-------- Material for this task --------
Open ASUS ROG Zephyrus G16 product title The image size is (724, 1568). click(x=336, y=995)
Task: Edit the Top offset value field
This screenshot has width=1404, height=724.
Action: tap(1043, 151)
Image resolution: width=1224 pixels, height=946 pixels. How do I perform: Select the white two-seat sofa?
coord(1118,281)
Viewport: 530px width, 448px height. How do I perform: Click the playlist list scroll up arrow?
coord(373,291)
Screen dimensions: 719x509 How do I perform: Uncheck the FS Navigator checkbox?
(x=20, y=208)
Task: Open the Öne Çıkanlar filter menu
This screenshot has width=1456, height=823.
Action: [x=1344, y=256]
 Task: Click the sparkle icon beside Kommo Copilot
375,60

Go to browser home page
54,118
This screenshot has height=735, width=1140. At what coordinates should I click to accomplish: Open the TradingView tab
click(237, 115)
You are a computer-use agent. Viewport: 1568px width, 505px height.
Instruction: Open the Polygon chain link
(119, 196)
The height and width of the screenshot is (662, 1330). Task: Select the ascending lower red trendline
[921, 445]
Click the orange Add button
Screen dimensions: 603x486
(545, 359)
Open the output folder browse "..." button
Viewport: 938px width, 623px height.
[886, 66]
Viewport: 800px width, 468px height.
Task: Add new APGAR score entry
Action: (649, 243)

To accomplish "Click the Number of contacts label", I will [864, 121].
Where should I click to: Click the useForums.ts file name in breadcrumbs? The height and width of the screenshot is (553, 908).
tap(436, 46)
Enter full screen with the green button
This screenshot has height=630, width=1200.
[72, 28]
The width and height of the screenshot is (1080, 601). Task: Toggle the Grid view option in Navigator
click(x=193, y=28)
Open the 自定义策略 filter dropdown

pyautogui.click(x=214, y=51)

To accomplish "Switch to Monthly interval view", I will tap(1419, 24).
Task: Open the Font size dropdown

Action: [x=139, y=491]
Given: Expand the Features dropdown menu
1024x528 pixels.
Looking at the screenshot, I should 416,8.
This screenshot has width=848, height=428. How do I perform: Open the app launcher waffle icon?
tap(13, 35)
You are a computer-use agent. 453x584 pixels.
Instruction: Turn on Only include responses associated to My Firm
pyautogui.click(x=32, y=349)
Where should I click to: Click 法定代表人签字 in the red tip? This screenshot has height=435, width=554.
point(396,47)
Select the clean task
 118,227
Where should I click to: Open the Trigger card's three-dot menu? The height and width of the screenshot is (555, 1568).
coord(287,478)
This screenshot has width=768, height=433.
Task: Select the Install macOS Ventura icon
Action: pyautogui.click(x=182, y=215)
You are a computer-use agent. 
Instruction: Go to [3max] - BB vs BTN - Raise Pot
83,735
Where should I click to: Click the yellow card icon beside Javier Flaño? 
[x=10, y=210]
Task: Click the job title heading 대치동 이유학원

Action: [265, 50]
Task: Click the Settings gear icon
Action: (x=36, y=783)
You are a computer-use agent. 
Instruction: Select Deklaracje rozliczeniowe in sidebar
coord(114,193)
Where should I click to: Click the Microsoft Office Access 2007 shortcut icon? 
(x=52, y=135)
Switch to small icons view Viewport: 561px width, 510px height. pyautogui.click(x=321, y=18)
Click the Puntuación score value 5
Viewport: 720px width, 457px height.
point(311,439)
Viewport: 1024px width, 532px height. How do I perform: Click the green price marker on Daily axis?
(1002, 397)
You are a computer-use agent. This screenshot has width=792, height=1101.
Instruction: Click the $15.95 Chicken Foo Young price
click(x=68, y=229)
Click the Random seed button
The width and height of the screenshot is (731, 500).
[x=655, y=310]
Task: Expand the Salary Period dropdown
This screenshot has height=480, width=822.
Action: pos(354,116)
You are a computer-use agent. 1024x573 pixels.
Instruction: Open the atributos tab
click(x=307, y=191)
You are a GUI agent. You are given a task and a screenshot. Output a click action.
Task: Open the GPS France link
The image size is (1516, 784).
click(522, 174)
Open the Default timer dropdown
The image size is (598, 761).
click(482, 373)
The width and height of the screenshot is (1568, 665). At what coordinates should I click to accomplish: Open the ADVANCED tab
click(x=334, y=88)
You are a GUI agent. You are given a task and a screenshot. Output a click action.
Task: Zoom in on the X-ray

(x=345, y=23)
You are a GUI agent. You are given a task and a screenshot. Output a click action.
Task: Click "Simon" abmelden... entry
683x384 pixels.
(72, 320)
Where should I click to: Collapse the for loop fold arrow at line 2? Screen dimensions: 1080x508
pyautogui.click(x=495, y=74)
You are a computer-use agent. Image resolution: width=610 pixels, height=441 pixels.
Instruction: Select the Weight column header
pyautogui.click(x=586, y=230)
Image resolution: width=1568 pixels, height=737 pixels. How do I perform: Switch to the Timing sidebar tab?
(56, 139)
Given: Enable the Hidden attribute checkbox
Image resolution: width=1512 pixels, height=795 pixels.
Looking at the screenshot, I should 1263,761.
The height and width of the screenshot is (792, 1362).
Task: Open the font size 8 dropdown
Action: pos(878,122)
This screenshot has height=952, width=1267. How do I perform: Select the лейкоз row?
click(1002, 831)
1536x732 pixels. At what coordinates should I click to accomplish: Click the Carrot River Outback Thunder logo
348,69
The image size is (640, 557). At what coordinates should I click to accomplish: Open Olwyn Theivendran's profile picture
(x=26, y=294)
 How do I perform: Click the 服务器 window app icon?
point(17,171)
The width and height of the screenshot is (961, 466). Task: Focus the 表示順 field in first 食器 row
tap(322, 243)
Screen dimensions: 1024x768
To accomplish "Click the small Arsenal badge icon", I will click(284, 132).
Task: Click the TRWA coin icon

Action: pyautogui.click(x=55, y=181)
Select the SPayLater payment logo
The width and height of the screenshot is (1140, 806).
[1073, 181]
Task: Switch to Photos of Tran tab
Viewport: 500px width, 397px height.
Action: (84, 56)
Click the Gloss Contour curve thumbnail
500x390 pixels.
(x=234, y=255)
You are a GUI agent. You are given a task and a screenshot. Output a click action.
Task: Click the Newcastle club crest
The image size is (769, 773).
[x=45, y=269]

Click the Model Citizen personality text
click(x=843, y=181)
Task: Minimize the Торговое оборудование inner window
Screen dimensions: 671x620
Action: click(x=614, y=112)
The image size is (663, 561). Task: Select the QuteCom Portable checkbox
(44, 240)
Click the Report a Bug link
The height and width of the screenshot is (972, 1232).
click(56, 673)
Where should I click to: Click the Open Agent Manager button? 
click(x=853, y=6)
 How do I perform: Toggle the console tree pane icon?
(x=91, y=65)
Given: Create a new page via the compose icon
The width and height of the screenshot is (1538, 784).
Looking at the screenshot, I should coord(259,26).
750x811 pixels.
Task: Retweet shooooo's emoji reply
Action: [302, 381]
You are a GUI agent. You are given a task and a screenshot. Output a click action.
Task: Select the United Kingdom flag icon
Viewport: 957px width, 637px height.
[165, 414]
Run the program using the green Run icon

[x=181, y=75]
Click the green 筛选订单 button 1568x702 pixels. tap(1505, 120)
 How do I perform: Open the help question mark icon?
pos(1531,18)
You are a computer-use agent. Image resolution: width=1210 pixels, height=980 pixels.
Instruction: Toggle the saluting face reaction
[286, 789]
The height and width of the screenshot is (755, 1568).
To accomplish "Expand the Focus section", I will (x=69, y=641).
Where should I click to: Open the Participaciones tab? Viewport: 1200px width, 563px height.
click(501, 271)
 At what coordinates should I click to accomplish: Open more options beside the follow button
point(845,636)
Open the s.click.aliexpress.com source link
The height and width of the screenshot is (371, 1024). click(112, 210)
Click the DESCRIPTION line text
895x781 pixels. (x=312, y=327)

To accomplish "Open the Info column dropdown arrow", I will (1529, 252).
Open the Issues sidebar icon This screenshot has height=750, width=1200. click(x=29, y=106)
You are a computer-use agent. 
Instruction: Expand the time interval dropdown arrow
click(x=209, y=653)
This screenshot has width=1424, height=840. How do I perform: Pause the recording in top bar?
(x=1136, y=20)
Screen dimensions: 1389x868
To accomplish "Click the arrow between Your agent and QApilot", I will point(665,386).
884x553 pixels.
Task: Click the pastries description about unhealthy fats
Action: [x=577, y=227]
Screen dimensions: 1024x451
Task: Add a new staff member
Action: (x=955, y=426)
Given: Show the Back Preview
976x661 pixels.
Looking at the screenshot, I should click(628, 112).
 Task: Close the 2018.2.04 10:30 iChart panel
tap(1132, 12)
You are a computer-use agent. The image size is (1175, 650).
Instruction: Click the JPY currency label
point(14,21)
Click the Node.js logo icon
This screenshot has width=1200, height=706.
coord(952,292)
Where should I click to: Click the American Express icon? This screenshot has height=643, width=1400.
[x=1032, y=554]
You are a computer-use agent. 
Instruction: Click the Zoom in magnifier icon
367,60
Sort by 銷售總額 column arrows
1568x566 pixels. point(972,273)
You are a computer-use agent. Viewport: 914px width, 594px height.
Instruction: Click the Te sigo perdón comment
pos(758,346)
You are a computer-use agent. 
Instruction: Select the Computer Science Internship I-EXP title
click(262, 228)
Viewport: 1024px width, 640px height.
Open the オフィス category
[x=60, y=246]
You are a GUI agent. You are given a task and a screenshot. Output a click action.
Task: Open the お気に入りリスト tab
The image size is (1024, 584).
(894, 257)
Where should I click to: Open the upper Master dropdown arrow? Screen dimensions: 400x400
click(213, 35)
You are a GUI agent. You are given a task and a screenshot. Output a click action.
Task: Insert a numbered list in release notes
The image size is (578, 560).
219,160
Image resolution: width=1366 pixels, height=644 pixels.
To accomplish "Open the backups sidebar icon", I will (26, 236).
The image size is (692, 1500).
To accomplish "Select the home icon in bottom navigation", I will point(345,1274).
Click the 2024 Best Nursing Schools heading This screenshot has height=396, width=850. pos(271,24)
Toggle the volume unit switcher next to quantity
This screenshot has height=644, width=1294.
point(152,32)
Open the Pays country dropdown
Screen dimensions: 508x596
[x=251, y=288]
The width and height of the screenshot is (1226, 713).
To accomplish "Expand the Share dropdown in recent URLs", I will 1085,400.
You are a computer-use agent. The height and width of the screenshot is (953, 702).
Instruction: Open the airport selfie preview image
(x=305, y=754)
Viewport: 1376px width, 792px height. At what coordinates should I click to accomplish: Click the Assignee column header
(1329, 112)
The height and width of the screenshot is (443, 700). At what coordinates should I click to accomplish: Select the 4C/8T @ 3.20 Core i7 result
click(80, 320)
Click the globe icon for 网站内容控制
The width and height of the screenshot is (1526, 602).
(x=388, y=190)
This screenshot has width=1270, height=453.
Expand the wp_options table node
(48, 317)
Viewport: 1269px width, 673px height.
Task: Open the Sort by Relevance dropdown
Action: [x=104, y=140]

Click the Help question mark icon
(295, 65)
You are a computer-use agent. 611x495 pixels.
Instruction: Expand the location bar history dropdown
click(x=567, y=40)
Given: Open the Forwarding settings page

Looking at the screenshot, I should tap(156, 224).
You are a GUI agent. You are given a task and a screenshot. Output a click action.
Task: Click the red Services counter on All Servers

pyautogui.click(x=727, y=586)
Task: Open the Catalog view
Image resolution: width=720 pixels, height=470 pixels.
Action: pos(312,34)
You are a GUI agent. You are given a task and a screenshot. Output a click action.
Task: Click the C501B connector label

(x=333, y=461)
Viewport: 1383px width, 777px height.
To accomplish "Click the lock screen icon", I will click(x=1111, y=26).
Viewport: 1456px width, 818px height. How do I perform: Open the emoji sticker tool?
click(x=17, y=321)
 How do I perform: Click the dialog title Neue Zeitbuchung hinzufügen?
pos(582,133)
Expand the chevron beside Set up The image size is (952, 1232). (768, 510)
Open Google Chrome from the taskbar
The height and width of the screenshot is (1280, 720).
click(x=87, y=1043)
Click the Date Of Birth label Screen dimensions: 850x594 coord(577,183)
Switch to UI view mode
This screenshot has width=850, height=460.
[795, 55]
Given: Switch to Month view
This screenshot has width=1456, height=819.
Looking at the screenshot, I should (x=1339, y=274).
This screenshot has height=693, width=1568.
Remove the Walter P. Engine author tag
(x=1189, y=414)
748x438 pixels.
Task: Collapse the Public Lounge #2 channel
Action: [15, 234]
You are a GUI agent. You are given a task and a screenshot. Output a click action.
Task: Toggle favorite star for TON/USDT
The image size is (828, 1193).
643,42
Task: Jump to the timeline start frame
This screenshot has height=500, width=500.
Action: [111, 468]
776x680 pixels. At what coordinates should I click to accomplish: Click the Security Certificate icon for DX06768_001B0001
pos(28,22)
--------
## What you need to do
If a line in the material holds the string "value", count it, then state the number of such lines and nothing else.

## Answer box
2